Friday, 6 November 2009

The Funny Side of WW2 – Que?

According to a recent survey undertaken by the government’s Ministry for Wasting Time and Money the British youth of the 21st Century are possessed by a plethora of misconceptions concerning Germany, World War Two, the Nazi party and the Holohoax.

A full ten out of ten teenagers (boys, girls and budding transvestites) surveyed unanimously agreed that Adolf Hitler – the only man to ever look good sat in the back seat of a convertible - was the German national soccer team coach that beat Poland and the rest of Europe in the playoffs for a place in the 1939 World Cup final against England.

Nine out of ten believed the ‘Nazi Party’ was a typical annual German cultural celebration akin to the beer-swilling Oktoberfest where everyone got drunk on Bitch Beater lager, chewed pig’s knuckles - and wore lederhosen and black shirts emblazoned with deaths heads, runic lightning flashes and ass-about-face swastikas.

85% of yobs, chavs and scallies attending the Waggits Truancy Centre in Kuntsford were in agreeance that Nazi war criminal and Gestapo chief Klaus Barbie (Butcher of Lyons) was Barbie Doll’s Uncle who ran a delicatessen in the French city and employed Ken as a delivery boy.

78% of the teenage pupils surveyed at St. Sodom College for Latter Day Pederasts thought Auschwitz was a Polish WW2 theme park and Bergen-Belsen - in Lower Saxony - famous for its triple-S bend Formula One race track.

The equivalent of 90,000 youngsters wrongly identified Stalingrad as a octane-boosted hard liquor drink and 45,000 mistook it for a type of bread – with 37,000 believing it was a country bordering Germany.

85% of pupils at Smegmadale’s prestigious Asbo Central High who gained passes in O-level GCSE English Literature reckoned the term ‘SS’ was an acronym and referred to the German translation of Enid Blyton’s ‘Secret Seven’ children’s stories.

95% interviewed insisted D-Day stood for ‘Dooms-Day’ - when the Japanese dropped the first atomic bomb on Pearl Harbour - and the Blitz was a huge clean-up operation across Europe following the end of the Second World War – with the Holocaust being either a Jewish religious festival or a Hebrew word for the celebration of the signing of the Armistice and Germany’s capitulation to the Allied forces.

98% of those questioned could not identify Adolf Hitler from a photograph, with the majority mistaking famous figures like Lord Lucan, Henry Kissinger, Salvador Dali and Albert Einstein for the German dictator.

The survey also discovered that 65% of youngsters did not know what phrase ‘The Final Solution’ meant, with one group of students claiming it was the peace talks held to end the war – with another group – of boys – believing it was the stuff you rubbed on a car’s body after T-cutting the paintwork - and a group of girls being adamant that it was what your rinsed your hair with after applying a perm’.

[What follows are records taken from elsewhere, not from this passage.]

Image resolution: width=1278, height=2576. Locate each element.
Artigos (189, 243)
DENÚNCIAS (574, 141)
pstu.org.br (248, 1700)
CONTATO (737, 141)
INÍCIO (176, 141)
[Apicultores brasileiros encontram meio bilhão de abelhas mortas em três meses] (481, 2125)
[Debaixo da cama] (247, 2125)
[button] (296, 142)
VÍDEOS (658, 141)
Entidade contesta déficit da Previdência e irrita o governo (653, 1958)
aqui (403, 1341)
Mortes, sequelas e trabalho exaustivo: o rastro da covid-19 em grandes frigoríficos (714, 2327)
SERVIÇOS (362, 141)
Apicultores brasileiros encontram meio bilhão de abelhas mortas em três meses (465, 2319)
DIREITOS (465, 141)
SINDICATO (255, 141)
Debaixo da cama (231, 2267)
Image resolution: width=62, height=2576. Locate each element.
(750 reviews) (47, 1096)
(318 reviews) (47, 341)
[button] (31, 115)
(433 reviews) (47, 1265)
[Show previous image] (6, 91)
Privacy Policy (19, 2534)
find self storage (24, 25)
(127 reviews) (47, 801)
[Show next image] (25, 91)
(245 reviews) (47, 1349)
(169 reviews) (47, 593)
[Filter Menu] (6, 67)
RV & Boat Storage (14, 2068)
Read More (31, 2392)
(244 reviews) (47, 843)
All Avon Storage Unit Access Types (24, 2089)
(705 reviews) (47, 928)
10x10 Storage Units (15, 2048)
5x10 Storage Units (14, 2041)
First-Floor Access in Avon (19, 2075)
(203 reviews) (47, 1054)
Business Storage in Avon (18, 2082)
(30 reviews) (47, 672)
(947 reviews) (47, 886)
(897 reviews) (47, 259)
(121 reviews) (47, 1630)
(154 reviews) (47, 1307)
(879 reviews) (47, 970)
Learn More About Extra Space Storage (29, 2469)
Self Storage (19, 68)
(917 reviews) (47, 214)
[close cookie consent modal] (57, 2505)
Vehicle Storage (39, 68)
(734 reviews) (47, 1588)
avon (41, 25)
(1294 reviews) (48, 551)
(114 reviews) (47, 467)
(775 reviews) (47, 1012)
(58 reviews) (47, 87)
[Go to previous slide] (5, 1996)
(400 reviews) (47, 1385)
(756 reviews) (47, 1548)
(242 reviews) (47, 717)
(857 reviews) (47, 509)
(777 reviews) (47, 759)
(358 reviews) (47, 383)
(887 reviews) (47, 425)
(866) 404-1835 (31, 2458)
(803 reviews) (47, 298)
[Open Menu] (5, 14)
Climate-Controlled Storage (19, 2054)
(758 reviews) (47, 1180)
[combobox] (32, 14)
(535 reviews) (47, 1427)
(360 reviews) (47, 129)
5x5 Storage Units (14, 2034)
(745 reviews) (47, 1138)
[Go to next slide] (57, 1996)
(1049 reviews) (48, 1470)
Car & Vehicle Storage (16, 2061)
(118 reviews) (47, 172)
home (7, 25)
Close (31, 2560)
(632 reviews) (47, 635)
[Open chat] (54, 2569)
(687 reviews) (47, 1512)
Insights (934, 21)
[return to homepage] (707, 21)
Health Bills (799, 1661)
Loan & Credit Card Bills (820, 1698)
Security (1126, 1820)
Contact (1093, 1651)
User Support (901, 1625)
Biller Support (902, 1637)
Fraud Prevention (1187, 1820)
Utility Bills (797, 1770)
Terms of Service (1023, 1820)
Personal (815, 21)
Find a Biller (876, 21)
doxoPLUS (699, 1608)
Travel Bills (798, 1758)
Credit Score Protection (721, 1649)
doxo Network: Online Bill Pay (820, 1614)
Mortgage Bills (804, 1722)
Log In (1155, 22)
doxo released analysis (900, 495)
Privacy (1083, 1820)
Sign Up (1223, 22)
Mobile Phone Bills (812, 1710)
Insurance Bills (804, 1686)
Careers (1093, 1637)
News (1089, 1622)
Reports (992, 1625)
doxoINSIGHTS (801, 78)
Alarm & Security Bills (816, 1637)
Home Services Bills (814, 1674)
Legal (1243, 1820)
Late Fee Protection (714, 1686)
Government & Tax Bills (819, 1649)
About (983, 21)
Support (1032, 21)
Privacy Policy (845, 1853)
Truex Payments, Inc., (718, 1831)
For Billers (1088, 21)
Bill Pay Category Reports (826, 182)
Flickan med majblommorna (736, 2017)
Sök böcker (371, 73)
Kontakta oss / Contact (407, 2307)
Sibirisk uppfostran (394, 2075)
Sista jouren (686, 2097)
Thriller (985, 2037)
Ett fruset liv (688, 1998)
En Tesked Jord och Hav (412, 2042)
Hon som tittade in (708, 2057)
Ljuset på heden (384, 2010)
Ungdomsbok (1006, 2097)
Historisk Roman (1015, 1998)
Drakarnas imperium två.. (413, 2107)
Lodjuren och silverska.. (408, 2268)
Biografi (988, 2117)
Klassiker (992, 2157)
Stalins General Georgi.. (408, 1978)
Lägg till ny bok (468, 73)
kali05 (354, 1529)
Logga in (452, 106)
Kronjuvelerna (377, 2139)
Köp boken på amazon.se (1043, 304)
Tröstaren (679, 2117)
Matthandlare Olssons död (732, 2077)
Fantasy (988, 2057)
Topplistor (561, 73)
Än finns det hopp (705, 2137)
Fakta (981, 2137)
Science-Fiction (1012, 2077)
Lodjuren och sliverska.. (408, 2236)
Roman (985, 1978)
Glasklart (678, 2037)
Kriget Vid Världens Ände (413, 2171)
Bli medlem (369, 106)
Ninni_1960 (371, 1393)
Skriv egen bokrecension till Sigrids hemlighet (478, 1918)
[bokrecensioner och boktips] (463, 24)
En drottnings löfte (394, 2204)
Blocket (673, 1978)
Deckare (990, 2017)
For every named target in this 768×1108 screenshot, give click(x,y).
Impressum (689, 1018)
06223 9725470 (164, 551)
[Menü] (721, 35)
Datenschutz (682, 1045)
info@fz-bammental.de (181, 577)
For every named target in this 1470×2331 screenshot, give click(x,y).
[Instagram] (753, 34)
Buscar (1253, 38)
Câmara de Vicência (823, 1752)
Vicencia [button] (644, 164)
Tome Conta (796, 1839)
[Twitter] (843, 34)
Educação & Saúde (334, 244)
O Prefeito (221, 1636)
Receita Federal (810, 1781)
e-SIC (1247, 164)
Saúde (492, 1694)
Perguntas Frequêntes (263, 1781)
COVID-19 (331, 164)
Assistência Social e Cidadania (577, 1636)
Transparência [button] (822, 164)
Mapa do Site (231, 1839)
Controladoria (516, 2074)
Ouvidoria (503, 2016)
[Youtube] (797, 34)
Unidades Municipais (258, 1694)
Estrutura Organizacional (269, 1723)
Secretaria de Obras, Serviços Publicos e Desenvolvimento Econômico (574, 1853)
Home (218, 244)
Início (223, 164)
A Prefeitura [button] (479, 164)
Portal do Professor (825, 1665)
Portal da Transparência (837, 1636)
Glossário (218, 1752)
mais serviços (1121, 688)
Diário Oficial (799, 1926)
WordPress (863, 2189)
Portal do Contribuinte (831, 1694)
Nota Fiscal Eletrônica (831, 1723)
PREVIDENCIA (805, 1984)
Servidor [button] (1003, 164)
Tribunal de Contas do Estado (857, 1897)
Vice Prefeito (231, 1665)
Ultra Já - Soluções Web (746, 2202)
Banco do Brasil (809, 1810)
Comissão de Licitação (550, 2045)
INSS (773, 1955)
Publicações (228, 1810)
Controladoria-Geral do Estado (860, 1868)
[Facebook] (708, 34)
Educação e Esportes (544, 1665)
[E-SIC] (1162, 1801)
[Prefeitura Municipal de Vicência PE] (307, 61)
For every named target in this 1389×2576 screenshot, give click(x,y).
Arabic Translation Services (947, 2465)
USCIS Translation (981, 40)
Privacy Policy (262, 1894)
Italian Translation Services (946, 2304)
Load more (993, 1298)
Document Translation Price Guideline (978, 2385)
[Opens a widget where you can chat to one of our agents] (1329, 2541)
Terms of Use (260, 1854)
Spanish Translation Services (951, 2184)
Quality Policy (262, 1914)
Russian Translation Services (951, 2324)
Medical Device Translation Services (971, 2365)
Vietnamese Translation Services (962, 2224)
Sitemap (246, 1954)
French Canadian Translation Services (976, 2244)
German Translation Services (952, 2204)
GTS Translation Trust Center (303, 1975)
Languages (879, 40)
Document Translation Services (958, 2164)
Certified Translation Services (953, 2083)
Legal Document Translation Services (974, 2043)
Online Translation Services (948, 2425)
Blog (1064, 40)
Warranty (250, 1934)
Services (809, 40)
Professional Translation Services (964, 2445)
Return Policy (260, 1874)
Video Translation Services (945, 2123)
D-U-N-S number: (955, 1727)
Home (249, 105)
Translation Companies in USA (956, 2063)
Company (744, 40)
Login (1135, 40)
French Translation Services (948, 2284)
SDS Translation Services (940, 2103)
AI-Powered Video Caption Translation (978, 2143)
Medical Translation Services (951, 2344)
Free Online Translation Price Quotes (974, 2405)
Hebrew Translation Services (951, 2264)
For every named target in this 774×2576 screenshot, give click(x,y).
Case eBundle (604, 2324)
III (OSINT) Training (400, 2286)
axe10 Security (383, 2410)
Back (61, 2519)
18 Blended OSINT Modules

A parallel survey conducted by the Jewish war veterans’ charity ‘Foreskins’ questioned 2,000 children aged nine to sixteen and reached the conclusion that kids know sweet FA about the 20th Century’s two world wars or human history in general.

The study of the 2,000 pupils - which tested them on their knowledge of facts of both world wars - found that 40% of them did not know that Remembrance Day falls on November 11th and 90% believed it was like Mother’s Day but you gave her poppies instead of roses or an Easter egg.

100% of another survey group were unanimous that Hitler acted as the ‘right hand of God’ in persecuting the Jews as revenge for them nailing His one begotten son (that bloke Jesus) to two big pieces of wood.

Conversely the entire survey group was divided on opinion as to whom was responsible for drawing up the WW1 Versailles Treaty – the U2 frontman and super-clot fraud Bono – or the ex-Boomtown Twats lead singer Sir Blob Geldork.